Originelle Neudeutung bizarren Lärms: das ist auch das Thema des neuen Albums von Drew Daniel alias The Soft Pink Truth. Das breitere Publikum kennt ihn als eine Hälfte des kalifornischen Elektro-Pop-Konzeptkunstduos Matmos, das seine Platten beispielsweise ganz aus Geräuschen generiert, die bei Schönheitsoperationen entstehen, oder seine Beats aus dem Klang fallender Spermatropfen sampelt: bitsch! Die Überwindung des heterosexuellen Imperativs ist dabei stets ein leitendes Anliegen. So auch auf der Soft-Pink-Truth-LP „Why Do The Heathen Rage?“: Darauf interpretiert Daniel mit elektronischen Instrumenten und Gastauftritten unter anderen von Antony Hegarty einige Klassiker besonders homophober Black-Metal-Bands in besonders homosexueller Weise, zum Beispiel „Black Metal“ von Venom und „Grim And Frostbitten Gay Bar“ von Impaled Northern Moonforest. (Thrill Jockey)
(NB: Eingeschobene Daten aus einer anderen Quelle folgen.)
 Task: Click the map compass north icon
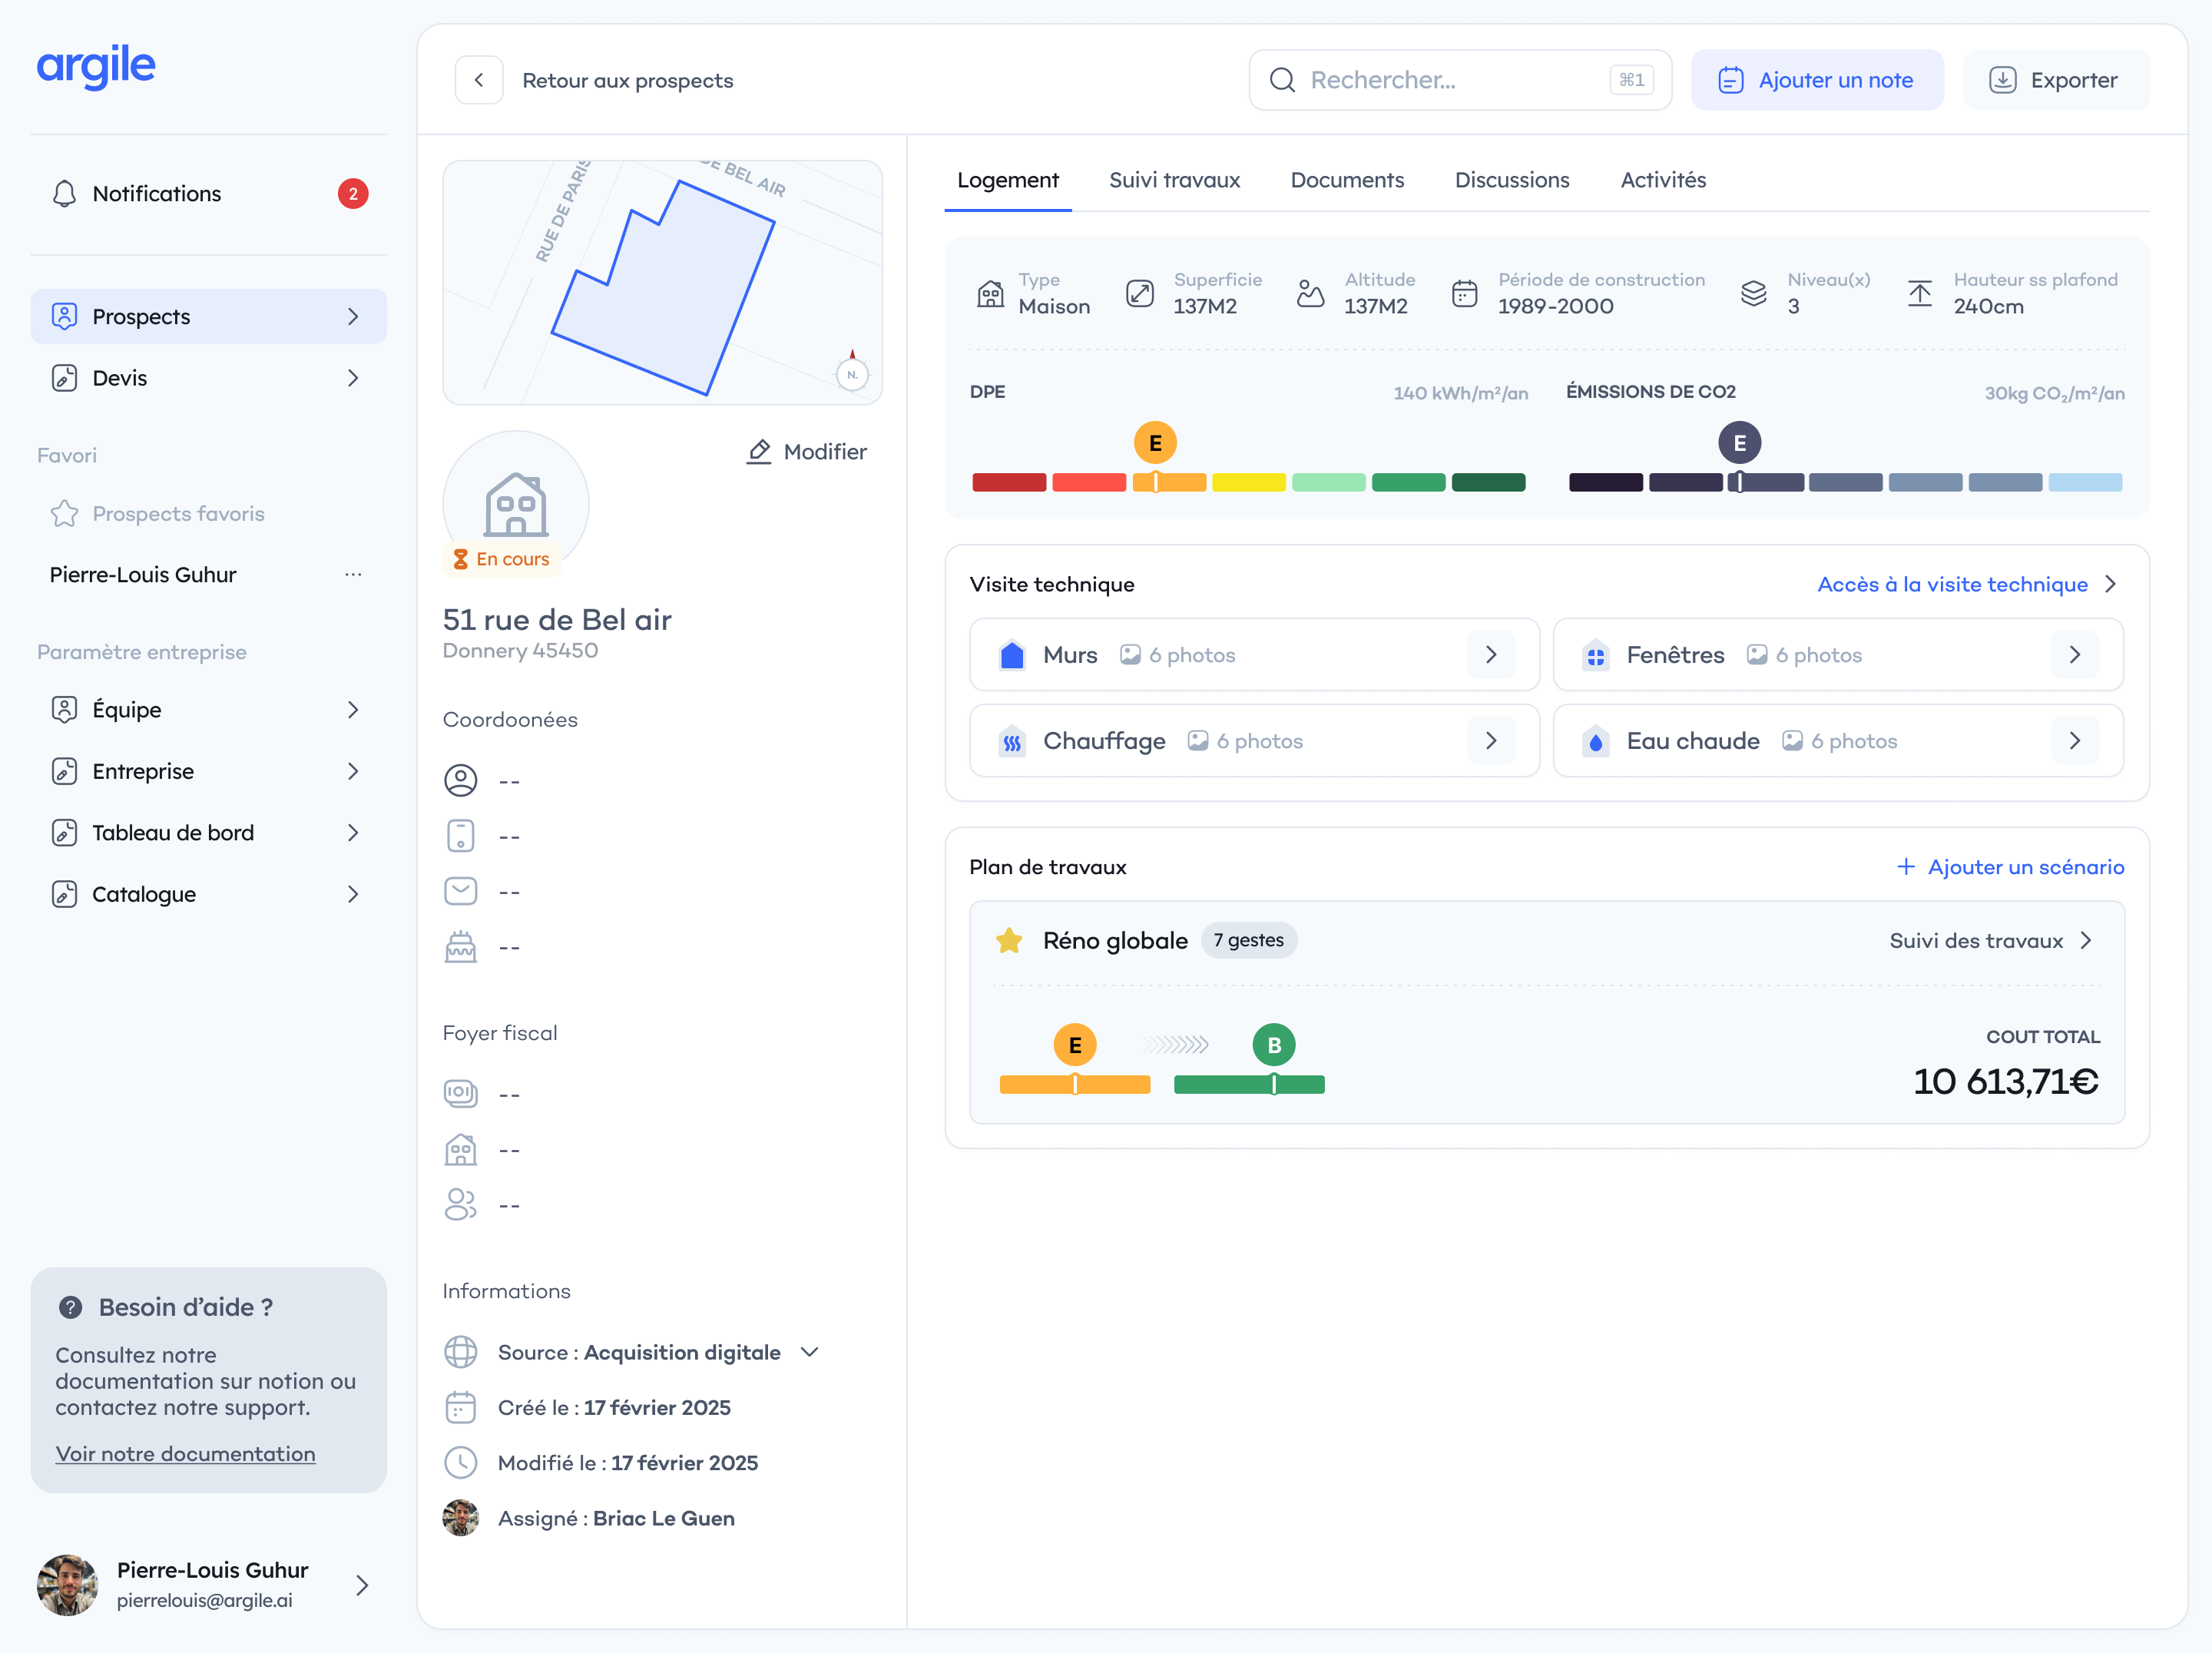tap(852, 373)
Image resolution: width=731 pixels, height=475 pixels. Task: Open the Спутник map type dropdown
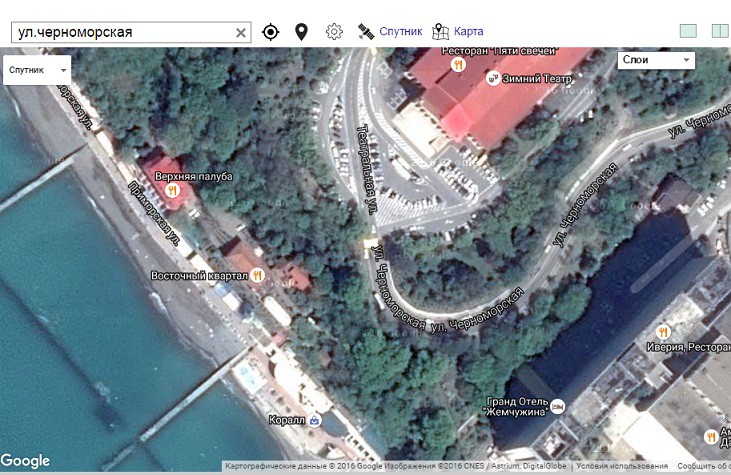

An und für sich nicht originell ist natürlich die Verbindung von grimmiger Grunzmusik und elektronischen Beats, der Fachbegriff dafür lautet Industrial Metal. Zu den Pionieren des Genres gehörte Ende der 80er-Jahre das Duo Godflesh aus Birmingham: Justin Broadrick und G. C. Green spielten einen schwer verzerrten und zäh verschleppten Schlamm-Metal und ersetzten den Schlagzeuger durch einen Computer; Broadrick blieb auch nach der Auflösung von Godflesh 2001 in Projekten wie God, Techno Animal oder Isis eine prägende Figur für misanthrope Musik aller Art. Nach mehr als zehn Jahren musizieren die beiden nun wieder zusammen. Auf der EP „Decline And Fall“ präsentieren Godflesh auch wieder vier neue Songs: noch dissonanter und schroffer zerlöchert als in ihren goldenen Zeiten. Und mit noch mehr Feedbacks zerfieselt: eine Musik, die Rückkopplungen von Rückkopplungen mit Rückkopplungen koppelt, um … aber davon sprachen wir schon. (Avalanche)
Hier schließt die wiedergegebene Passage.